Participated in a Strategic Commissioning Masterclass today at the Admiralty Arch in London, with the National School of Government.
Peter Housden the Permanent Secretary at DCLG opens up and outlines the Governments views on commissioning. He talks about how services improved by 25% from 2001 but at the same time public satisfaction fell. I question him about this anomaly and we agree that maybe CPA wasn't designed with public opinion fully in mind at the time but was based around Government priorities. He understands the arguments around investing in refuse collection and the highly visible services but that the high spenders of education and social services soaking up resources and investment.

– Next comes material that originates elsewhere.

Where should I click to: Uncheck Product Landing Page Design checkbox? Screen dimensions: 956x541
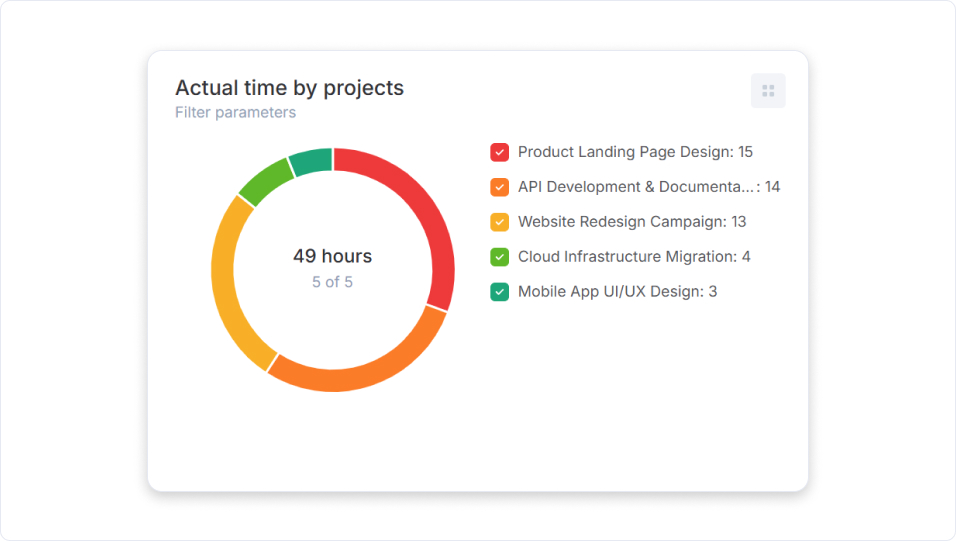(x=500, y=152)
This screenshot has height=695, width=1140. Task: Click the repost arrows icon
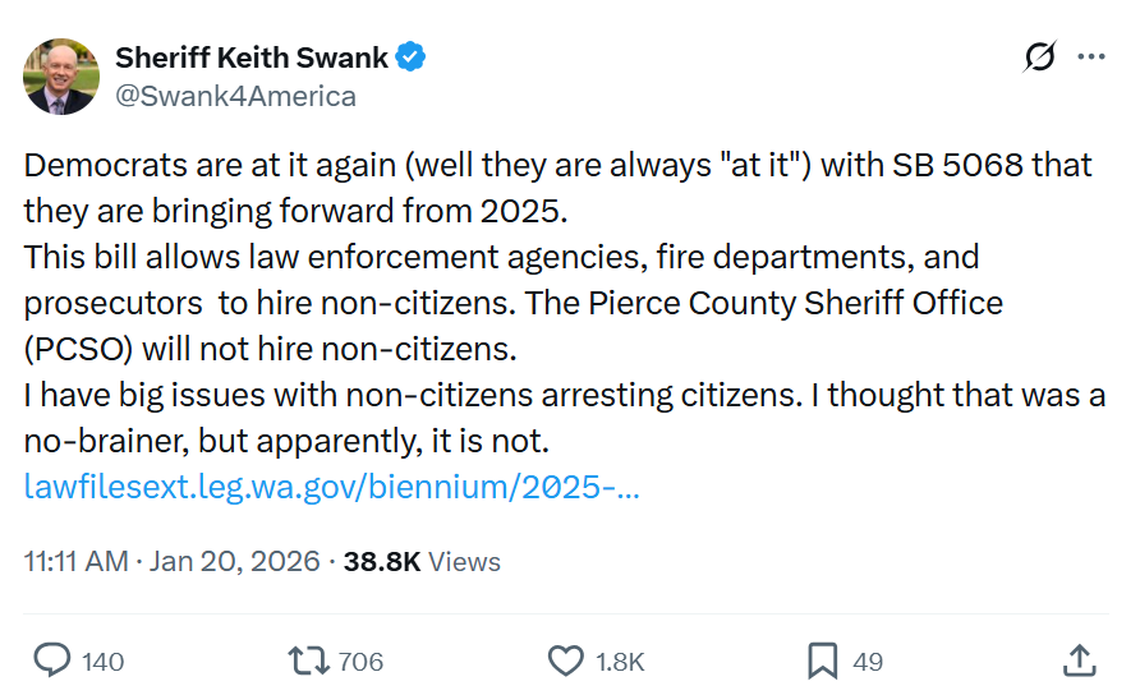[308, 660]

Professor Tony Bovaird and Dr Barbara Allen from Birmingham University lead the next session and outline several versions of what commissioning is. One of Tony's later slides suggest a model as to how commissioning, procurement and contracting should work, which suggests getting to a fairly advanced stage before considering delivery options and when doing so to treat them all as neutral. I challenge some of the assumptions behind this and point to the DCLG statutory guidance issued this month on strong and prosperous communities that outlines local authorities commissioning roles as, regularly assessing and reviewing services (including those delivered externally), and where they are under performing in comparison with others and having failed in terms of an improvement plan only then should you move towards a competition process. Basically there is nothing statutory that says you need to turn every area of service delivery into a commissioning process that leads to a procurement exercise.
The debate goes on and John Tizzard (ex Capita) comes in on the points I made and says we don't want to turn commissioning in to a mechanistic process, there needs to be an element of political choice about it. So long as this is based on tangible evidence I am fully supportive of this.
I believe we are still in the early stages of shaping the strategic commissioning agenda and it will formulate more coherently over the coming months. However local authorities should be clear about what their statutory duties are and not be scared or cajoled into doing something they don't necessarily think is correct for them, just because some spiv in a sharp suit tells them it's whats required.